Weight loss aids, teeth whiteners, hair-growth serums: The market is crowded with personal improvement products, and when wooing customers, marketers naturally want to promote the best possible outcomes. In an effort to emphasize value and represent life-changing effects, they often include dramatically different “before” and “after” photos in advertisements.

After all, it seems intuitive that consumers would be motivated by the drastic impact a product may have. Why distract them with visualizing the gradual progression? Wouldn’t that come with the risk of discouraging them with a reminder of the effort and time it may take to achieve the desired results?

Before and After or Process and Progress?

Actually, the common advertising “before and after” tactic is frequently not the most effective. That’s the finding of new research by Darden Professor Luca Cian, Chiara Longoni of Boston University and Aradhna Krishna of the University of Michigan. The team of marketing experts concluded that consumers preferred learning about the incrementally less drastic — but more authentic — steps of personal change.

“We thought it might be more persuasive to study a process of change. Instead of seeing photos of a bigger and slimmer person next to each other, imagine seeing multiple photos of a progression as a person gradually becomes slimmer,” says Cian of the study, which was published in the Journal of Marketing Research. “The ad becomes more credible, and clearly credibility is fundamental to ads that promise change.”

The findings are important because they provide evidence that marketers should consider more thoughtful ways to position personal improvement products in the increasingly competitive marketplace.

The research also benefits consumers, says Cian, because these advertisements can promote some positive change, such as more moderate alcohol consumption: Visual progressions of the negative effect of alcohol on a brain were found to be more persuasive than before/after images.

Connecting the Dots

In the study, Cian, Longoni and Krishna tested the effectiveness of before/after ads vs. progression ads by sending an assistant to approach 100 people who were walking through a Boston square to ask what they thought about the opening of a fictitious wellness center. The assistant gave half the passersby a leaflet with two photos: a man before and after weight loss. A second group was shown a brochure including three additional photos to show his progression. All participants were then then asked to sign a fake petition in favor of opening the center.

While 44 percent were moved by the two-photo version, 72 percent were convinced by the five-photo marketing material.

The team validated the hypothesis in a second study, this one conducted at The Behavioral Research at Darden (BRAD) Lab. They asked 121 people their opinions of an at-home teeth-whitening product. In that scenario, participants also preferred the progression ad.

The finding might seem counterintuitive. Wouldn’t participants be more motivated by a focus on the final and drastic reward, rather than the process?

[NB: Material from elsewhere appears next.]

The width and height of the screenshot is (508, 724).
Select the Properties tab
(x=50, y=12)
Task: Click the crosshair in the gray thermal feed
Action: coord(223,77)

Not exactly, says Cian. By seeing all the stages of a self-improvement process, the participants were able to mentally simulate what’s involved in achieving a goal. “The fact that you can see the progress makes you think it’s more believable,” he says. “We all know it takes time to lose 30 pounds. In people’s minds they can see there are baby steps. They are able to think, ‘I could do that!’ Therefore, they find the ad more realistic and, consequently, have more positive attitudes toward the product advertised.”

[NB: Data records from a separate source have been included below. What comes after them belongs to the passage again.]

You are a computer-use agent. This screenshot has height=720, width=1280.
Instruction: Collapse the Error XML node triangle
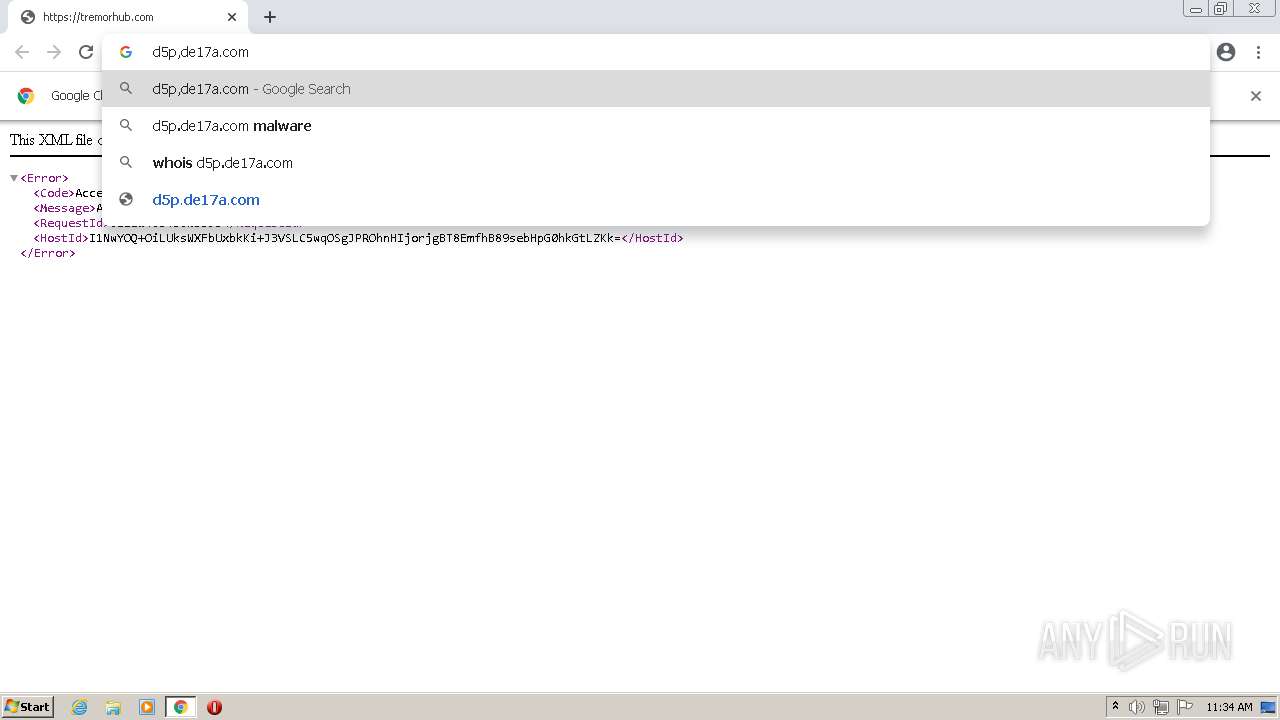[x=13, y=177]
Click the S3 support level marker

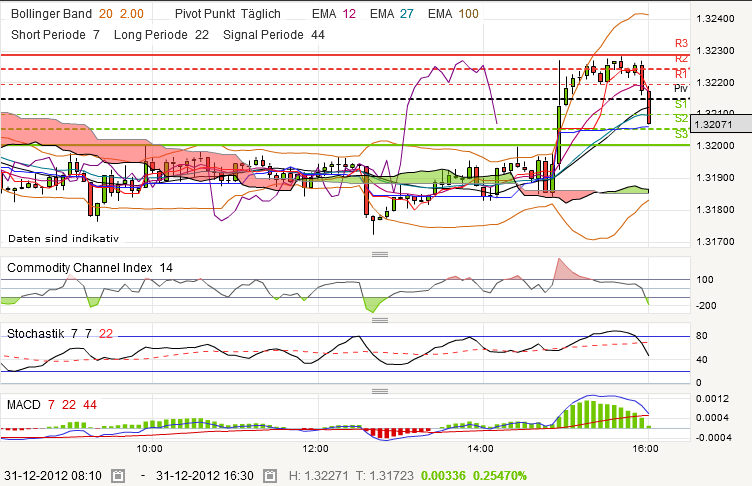(681, 133)
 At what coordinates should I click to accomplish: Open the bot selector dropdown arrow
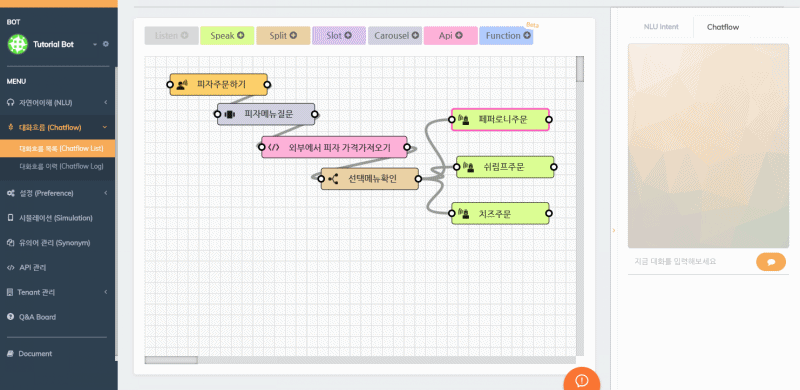(95, 45)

Exceptions and Implications

Despite the potential of progression ads for programs promoting personal improvement, they shouldn’t always be a marketer’s first choice, says Cian. That’s because for some products, such as medications that relieve headaches or congestion, consumers reasonably expect and prioritize a quick fix. An ad showing the intermediary steps would be perceived as taking more time than a before/after ad. “It can backfire if people expect a product to work instantaneously,” he says.

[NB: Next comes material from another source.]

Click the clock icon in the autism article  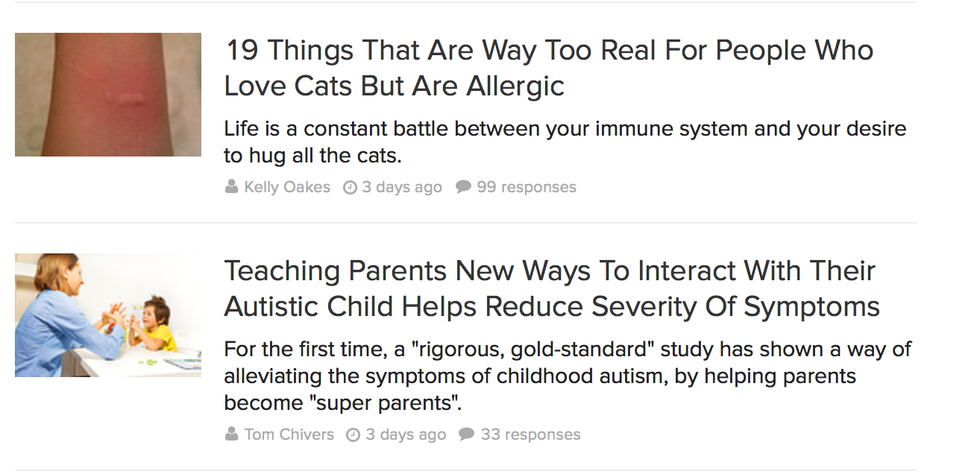tap(353, 434)
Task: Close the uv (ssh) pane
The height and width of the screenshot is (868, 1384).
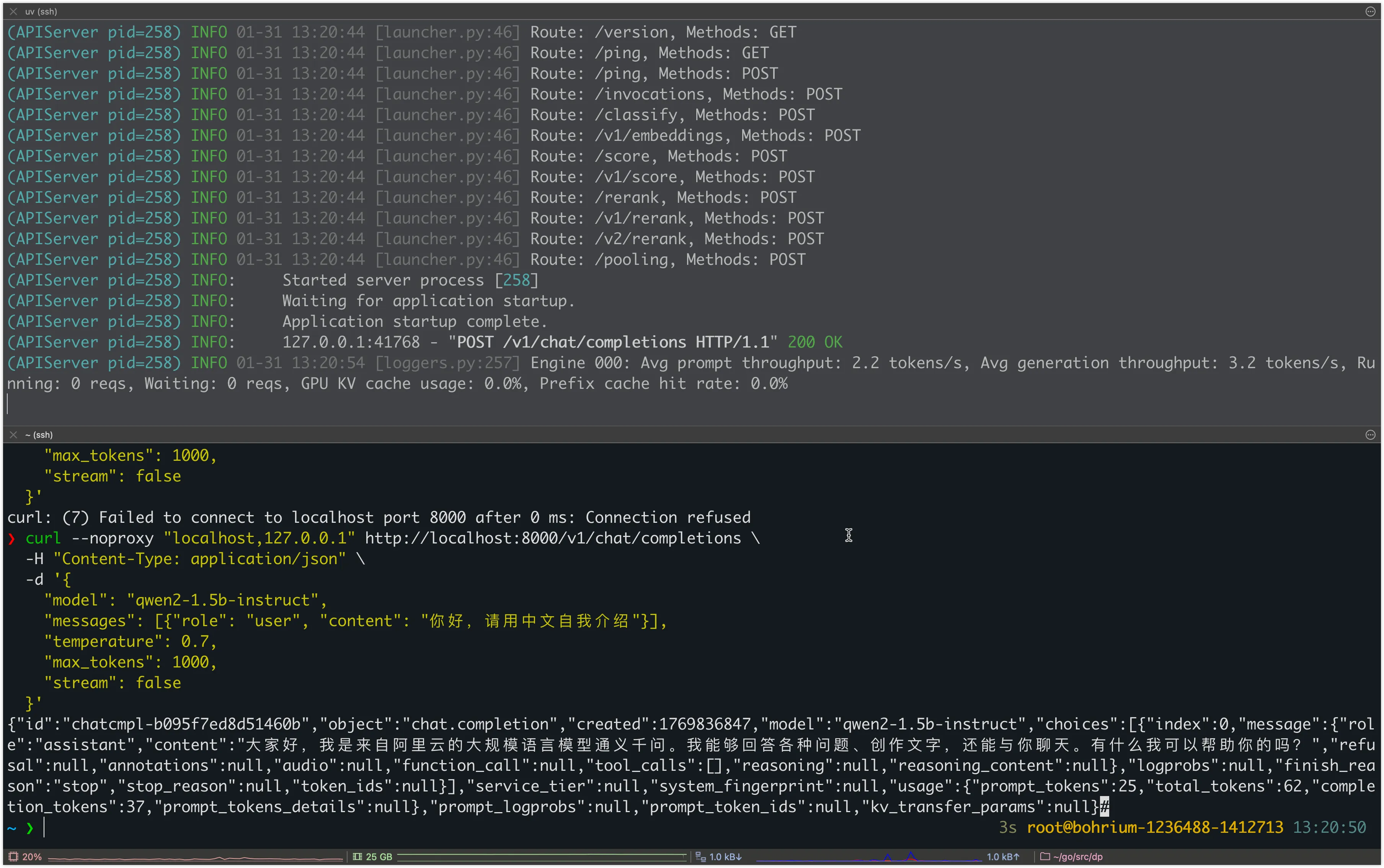Action: [13, 11]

But for self-improvement transformations that occur over weeks or moths, Cian asserts that progression ads are more strategic. He hopes the team’s findings will encourage public policymakers, in addition to companies, to use them more; for example, public health messages might be more effective with clear and realistic visuals, as the researchers found in the study showing the detrimental effects of alcohol on the brain.

“Progression ads are more believable because that’s how change happens in real life,” Cian says.

Luca Cian co-authored “Advertising a Desired Change: When Process Simulation Fosters (vs. Hinders) Credibility and Persuasion,” which appeared in the Journal of Marketing Research, with Chiara Longoni of Boston University and Aradhna Krishna of the University of Michigan.